When I say that I fiddled with the last three switches, I mean that it was in a way that it was not a set pattern that triggered it, but the water somehow shifted to the right place when I repeatedly toggled the last three switches.
There is no specific given way for the solution to occur. It might happen sooner or later, depending on which things you do, but it will happen eventually, so don't give up.
But here's my theory of mad scientist logic:
Each switch and valve represent a certain gate between two areas. These areas could be between a pipe and a tank, or between tanks, or between pipes. It doesn't matter. All that matters is that they are present, and they control whether water travels from A to B if there is water present in A.
When a valve is + or a switch is UP, the gate is open. If area A is filled with water and B is connected to A, the water will travel to B if the gate between the two is open.
However, this is where things get complicated. If A is connected to B, and B connected to another area C, if both gates between A and B, and B to C, are open, then the water in A will flow to C! There might even be a connection between A to C open and you couldn't tell. There is no way of knowing the difference between B gate and C gate if any other gate is open. Even more problematic is if all the switches are open. In this case, since the water has nowhere to stop, the system floods because they don't want to crash the servers with a logic paradox.

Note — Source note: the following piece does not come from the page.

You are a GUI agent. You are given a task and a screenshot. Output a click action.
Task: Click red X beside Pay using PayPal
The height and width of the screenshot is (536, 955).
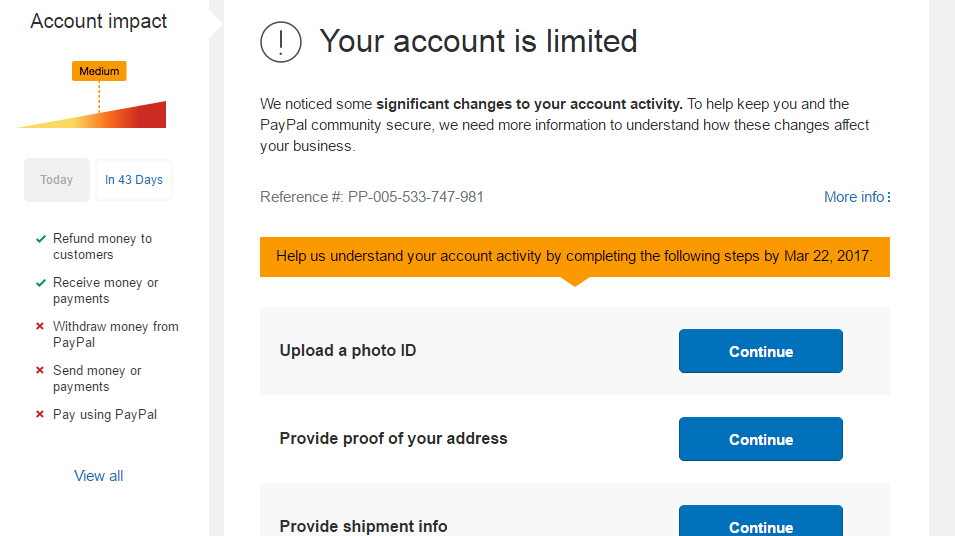tap(40, 414)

However, intuition in my walnut shell brain says that there is only one gate that leads into an area and one gate leading out of an area. Thank the various faerie deities if that is true. And Pango Pango.
We do know that gates are one way only. Flipping a switch off when it has already been turned on will not put the water back into A. Obviously, a switch will do nothing if A doesn't have water in it in the first place, so if nothing happens, you've either hit a switch that you've hit already, or there's nothing in A.
So if you want to know what goes where, close all your gates and open them one by one, checking to see when water shifts. Make sure only one gate is open at all times, and close each one after you are done checking it.
I haven't figured out where the water is supposed to go in order to win, so good luck.
There is also some evidence leaning in the direction of the existence of intake and ejection areas. These are places where water enters and exits the system, making it nigh impossible to figure out if the water is coming from an area within or outside the system. For the love of Adam, hope that these don't exist, or you will never figure out what the heck's going on.